+++ Entries provided
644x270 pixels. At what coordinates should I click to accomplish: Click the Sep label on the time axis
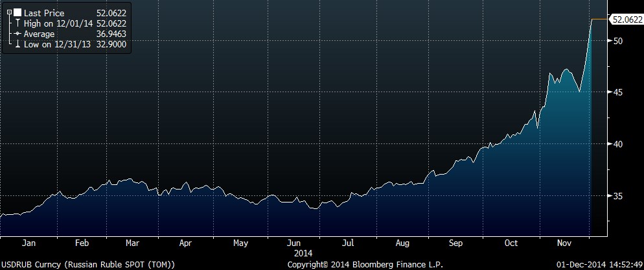456,243
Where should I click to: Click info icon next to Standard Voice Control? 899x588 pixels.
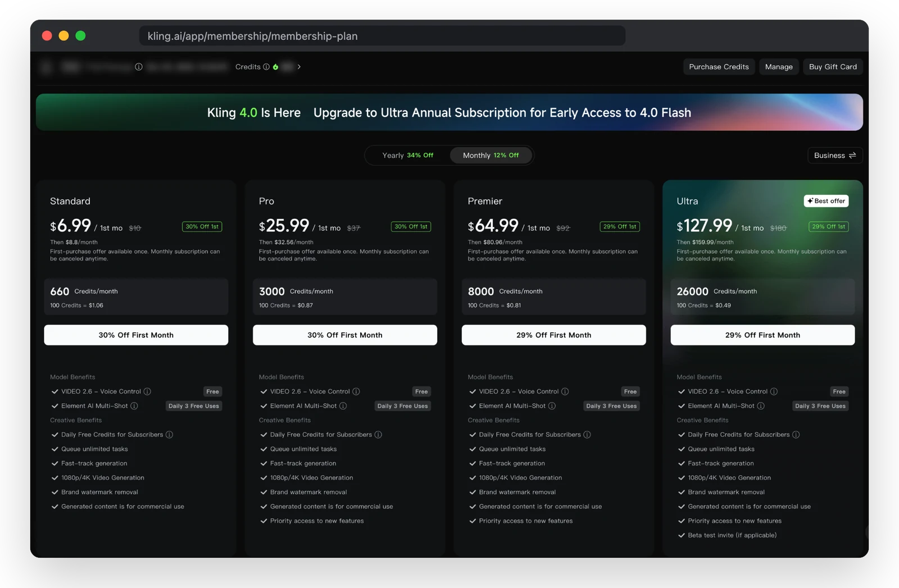(147, 391)
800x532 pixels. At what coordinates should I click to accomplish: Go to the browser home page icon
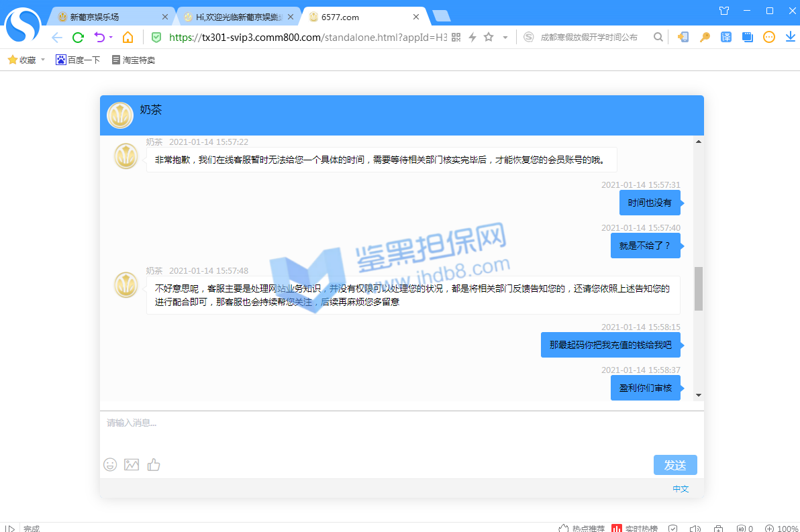(x=128, y=38)
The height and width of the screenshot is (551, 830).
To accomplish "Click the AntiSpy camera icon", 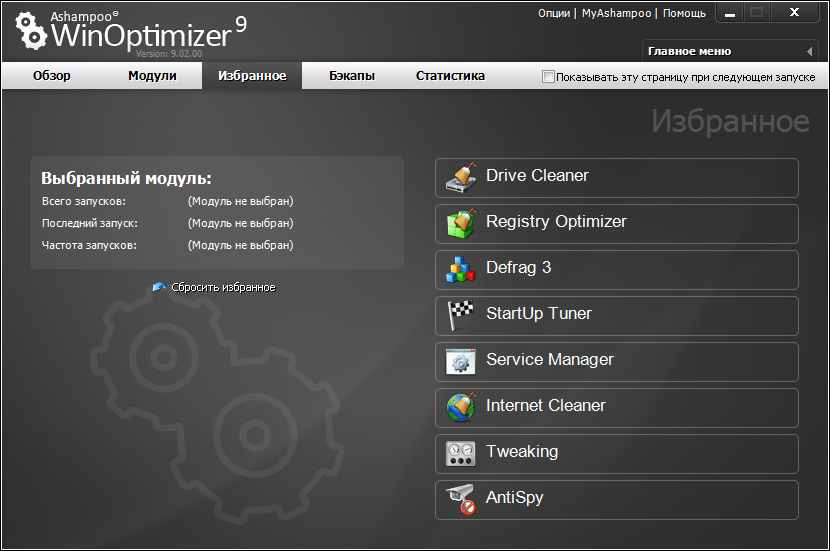I will [x=460, y=500].
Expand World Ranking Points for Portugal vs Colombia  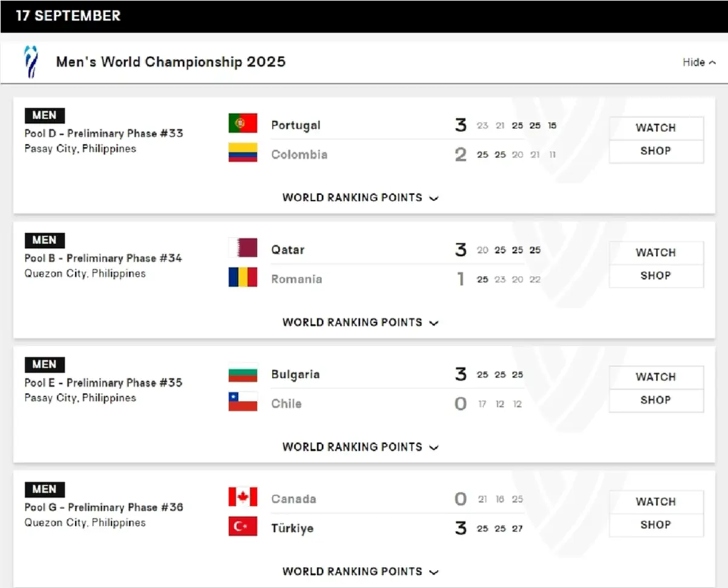click(x=360, y=198)
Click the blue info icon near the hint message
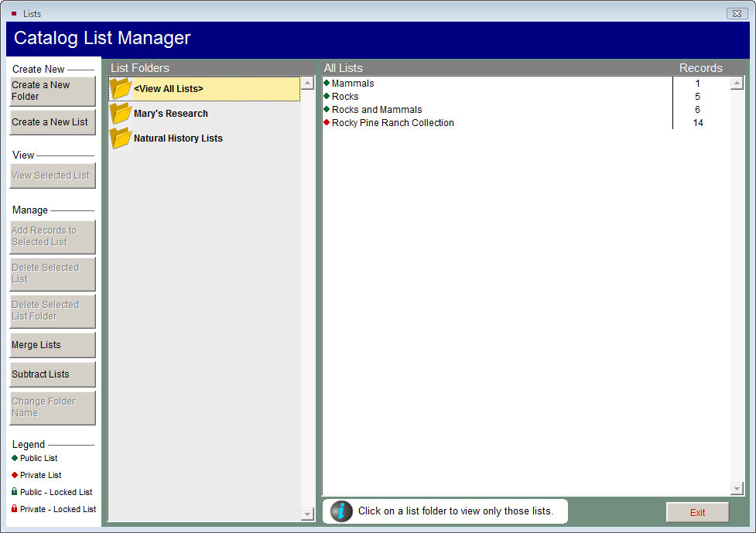Viewport: 756px width, 533px height. [x=341, y=511]
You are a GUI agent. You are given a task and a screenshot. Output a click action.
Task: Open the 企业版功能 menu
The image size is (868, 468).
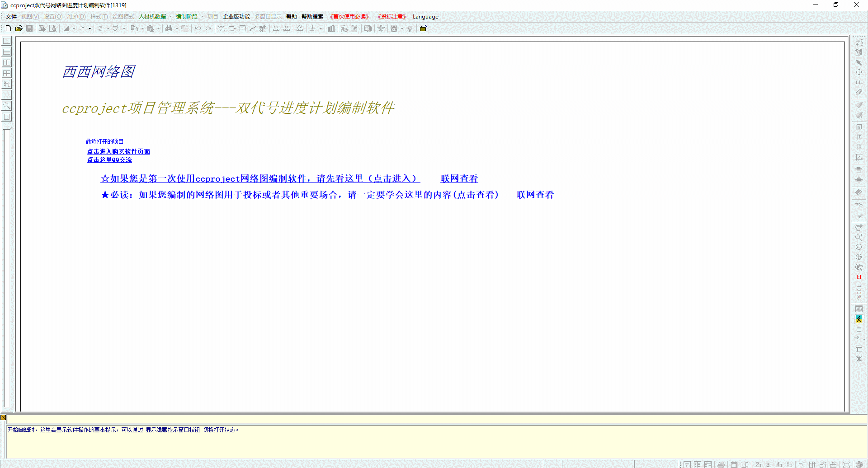(236, 17)
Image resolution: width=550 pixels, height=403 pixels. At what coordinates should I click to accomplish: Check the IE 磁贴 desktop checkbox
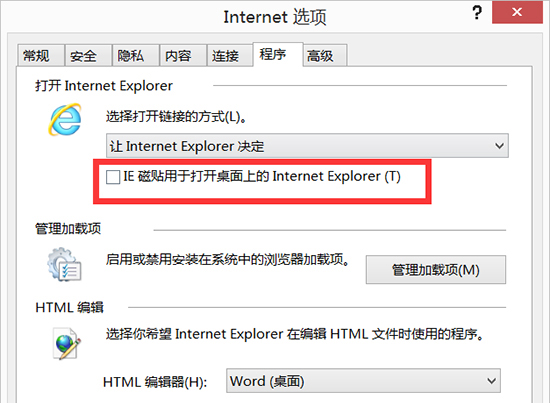coord(113,177)
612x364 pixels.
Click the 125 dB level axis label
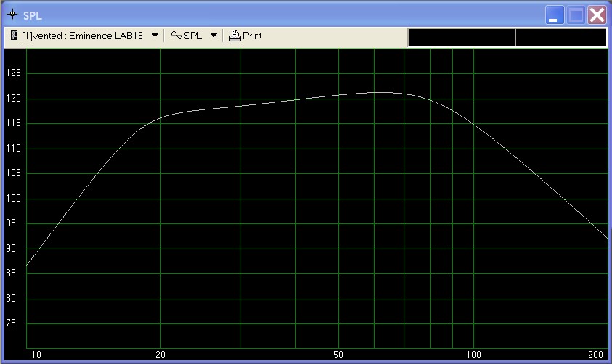click(14, 73)
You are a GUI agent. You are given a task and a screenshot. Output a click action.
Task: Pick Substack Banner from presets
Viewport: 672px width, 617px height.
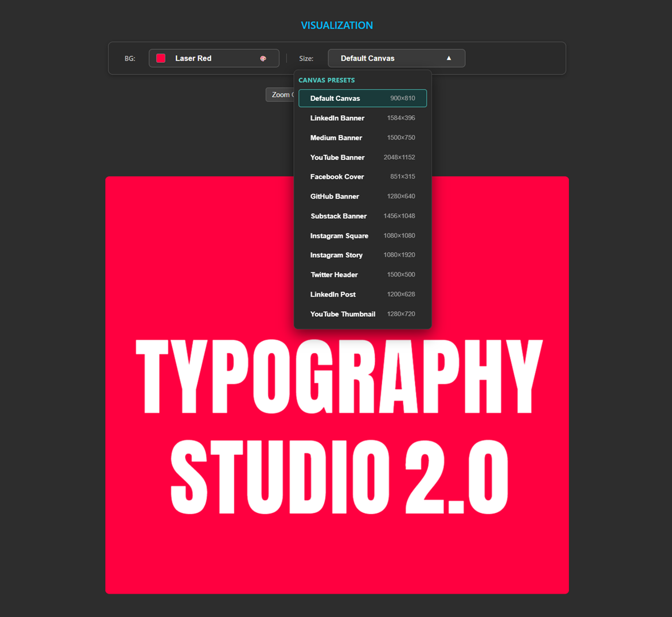point(362,216)
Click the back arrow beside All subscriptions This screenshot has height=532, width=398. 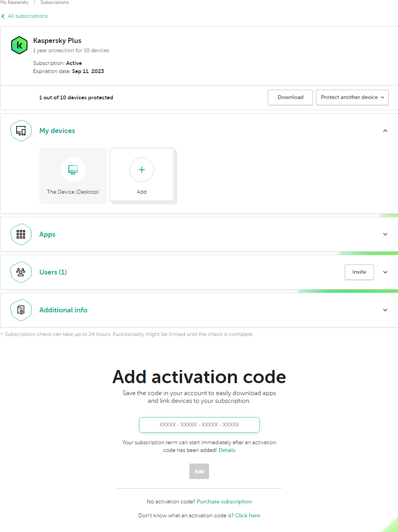click(3, 16)
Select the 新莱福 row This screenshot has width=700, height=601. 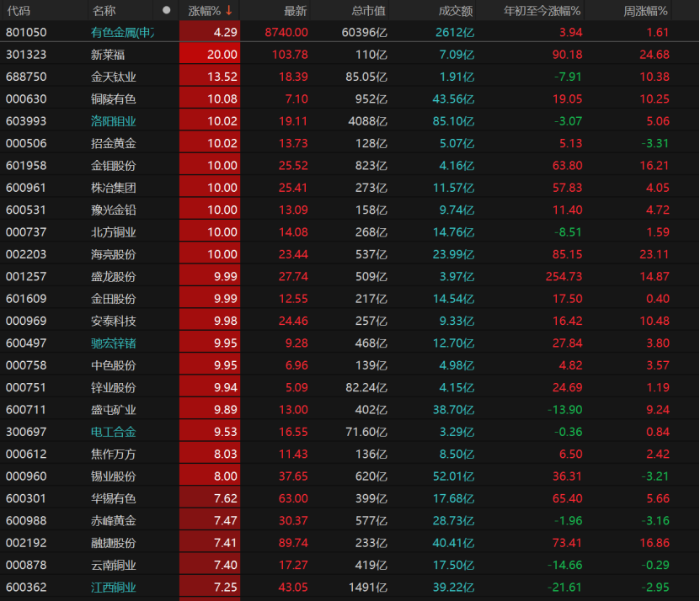click(349, 55)
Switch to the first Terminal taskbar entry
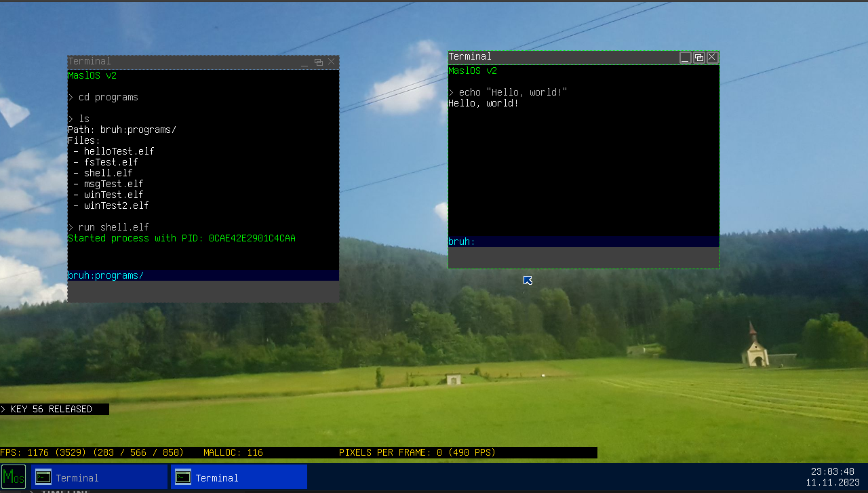Image resolution: width=868 pixels, height=493 pixels. click(x=99, y=477)
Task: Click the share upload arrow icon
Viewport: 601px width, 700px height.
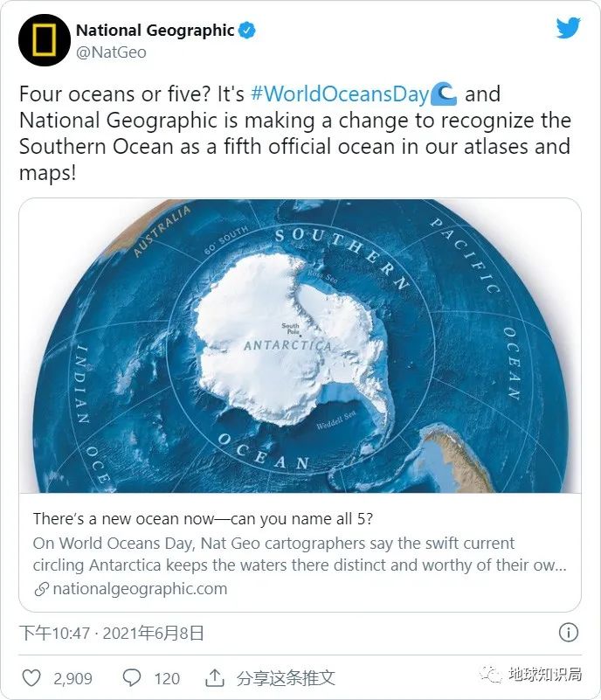Action: point(214,678)
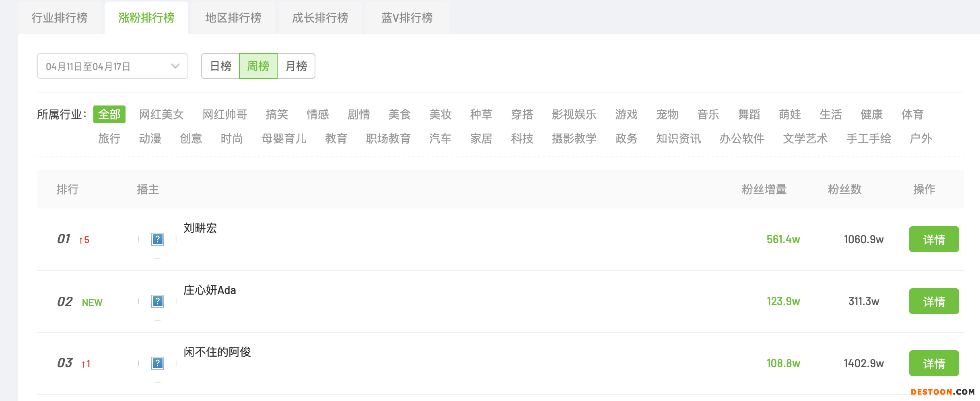
Task: Select the 月榜 monthly ranking option
Action: click(x=296, y=66)
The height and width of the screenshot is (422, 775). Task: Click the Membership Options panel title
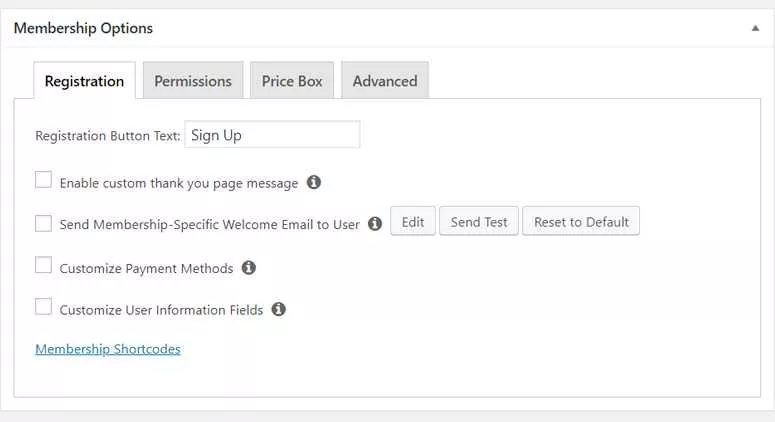pyautogui.click(x=83, y=28)
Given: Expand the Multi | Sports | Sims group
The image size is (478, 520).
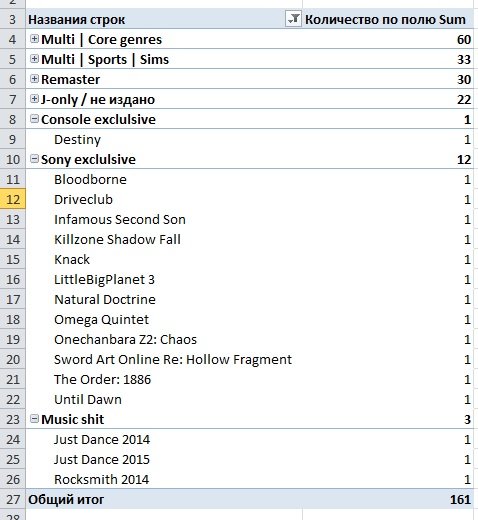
++++++
What is being asked -> Your task is to transcribe exactly the lines from the one containing "Given: Expand the Multi | Sports | Sims group" through the final line of the entries above, pictures excluded.

Solution for this problem ->
Given: Expand the Multi | Sports | Sims group
The image size is (478, 520).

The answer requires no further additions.